Karena itu, PB HMI mengingatkan aparat penegak hukum baik kepolisian, kejaksaan, pengadilan, maupun hakim agar melihat perkara ini dengan detail.
Ia mewanti-wanti agar jangan sampai terdapat fakta-fakta persidangan yang sengaja disembunyikan.
“Jangan sampai ada fakta-fakta persidangan yang sengaja disembunyikan lalu mengarahkan kasus ini menjadikan kader kami bersalah,” tutur Ibrahim.
Ketua PB HMI bidang Perguruan Tinggi Kemahasiswa dan Pemuda (PTKP), Akmal Fahmi mengatakan pihaknya mengantongi bukti-bukti kuat yang menyatakan Fikry tidak di lokasi begal. Dalam rekaman CCTV dini hari 24 Juli Fikry sedang tidur di musala.
“Saya cek di CCTV saudara Fikry sedang tidur di musala, habis ngajar ngaji atau aktivitas yang lain,” tuturnya.
Sementara itu, Kepala Bidang Hukum dan HAM PB HMI, Yefri Febriansah menyebut BAP kepolisian tidak cocok dengan fakta-fakta lapangan yang ditemukan lembaga independen sperti LBH Jakarta, KontraS, dan LKBHMI.
Menurut Yefri, hal ini menjadi preseden buruk bagi aparat kepolisian yang diduga tidak melakukan proses hukum sesuai prosedur.
“Ketidakcocokan ini berarti ada dugaan rekayasa dalam proses ini. Kalau dugaan itu terbukti maka ada pelanggaran HAM berat yang dilakukan aparat penegak hukum,” tutur Yefri.
Sebagai informasi, Firky ditangkap polisi pada 28 Juli tahun lalu di warung orang tuanya di saat jeda mengajar ngaji. Ia dituding melakukan begal pada dini hari 24 Juli. Hal ini dibantah pihak keluarga. Mereka memilki rekaman CCTV bahwa Fikry sedang tidur si musala.

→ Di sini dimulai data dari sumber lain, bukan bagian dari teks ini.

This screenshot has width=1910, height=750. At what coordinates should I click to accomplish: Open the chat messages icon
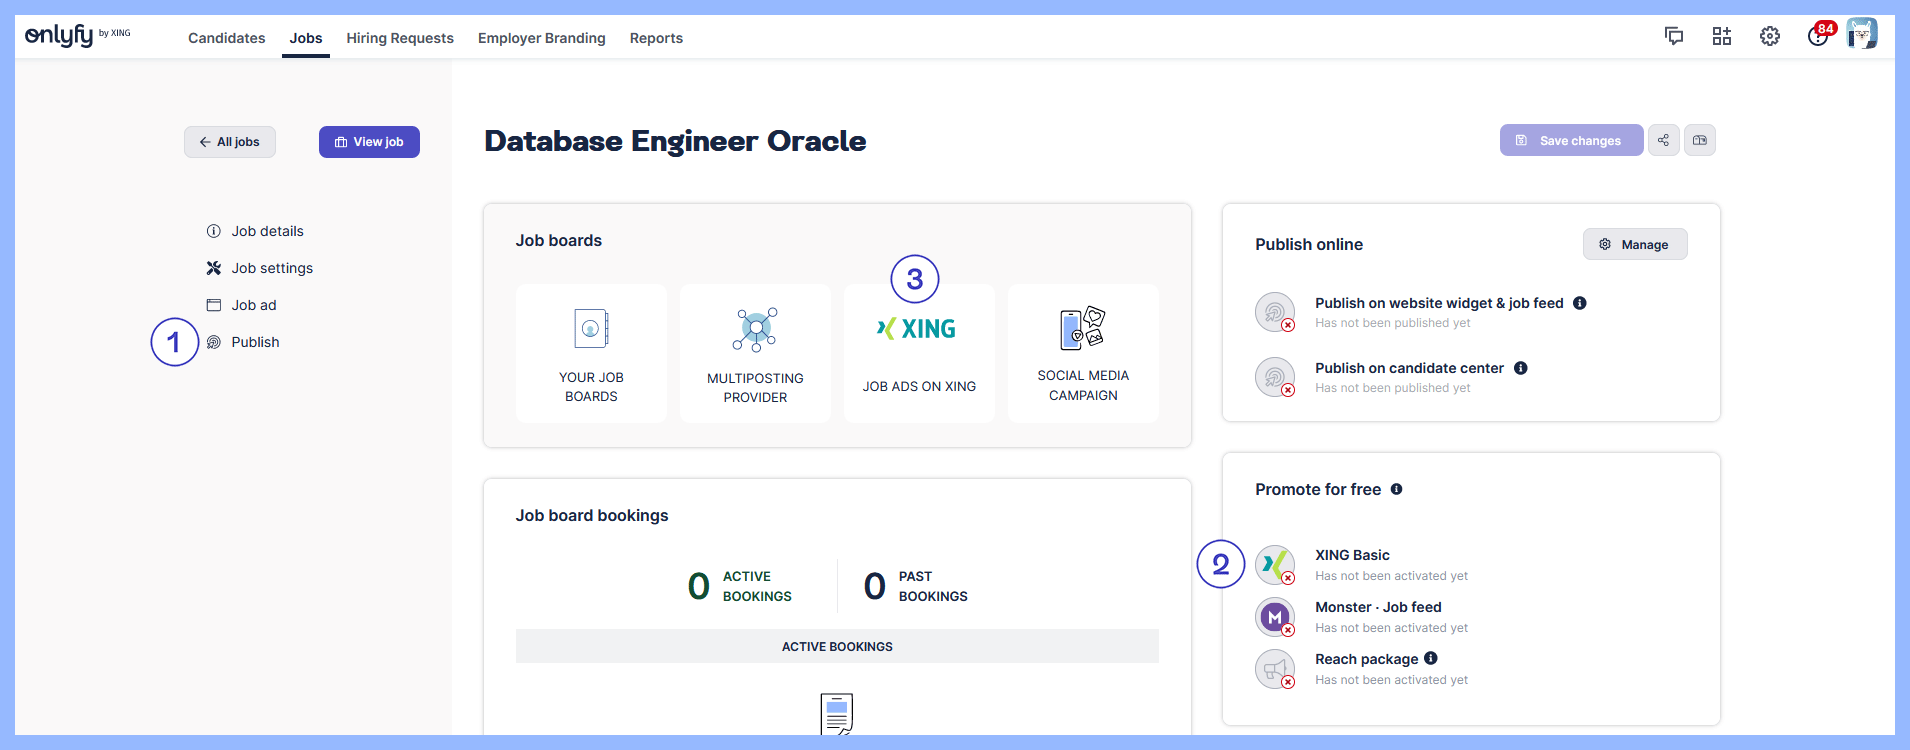pyautogui.click(x=1673, y=37)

Muhammad Fikry ditangkap bersama 8 orang lainnya. Sebanyak 5 orang dibebaskan, sementara 4 orang ditetapkan sebagai tersangka kasus begal.

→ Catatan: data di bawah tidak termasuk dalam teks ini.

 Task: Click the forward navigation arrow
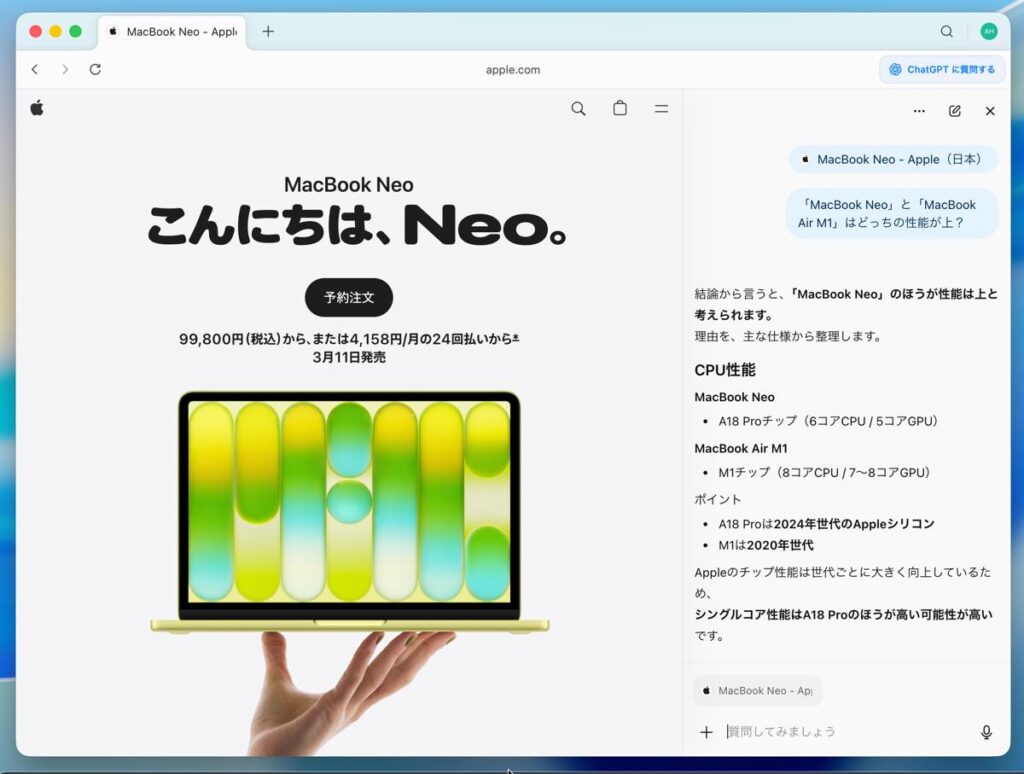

Fikry merupakan mahasiswa Universitas Mitra Karya (Umika) Bekasi dan juga anggota HMI. Ia rutin mengajar anak-anak mengaji Al-Quran dan membantu orang tuanya menjaga bengkel.
Dia ditangkap secara paksa oleh personel dari Polsek Tambelang dan Polres Bekasi. Ia dan teman-temannya disebut dipaksa mengaku telah melakukan begal di Jalan Sukaraja, Bekasi pada dini hari 24 Juli 2021.
Berdasarkan kesaksian warga dan keluarga, Fikry dan kawan-kawan tak pernah melakukan begal. Saat kejadian itu, ia sedang tidur di musala rumah yang berjarak sekitar 6 Km dari TKP Begal. Hal ini terekam CCTV.
Akan tetapi, proses hukum terus dilakukan oleh kepolisian hingga masuk persidangan di Pengadilan Negeri Cikarang.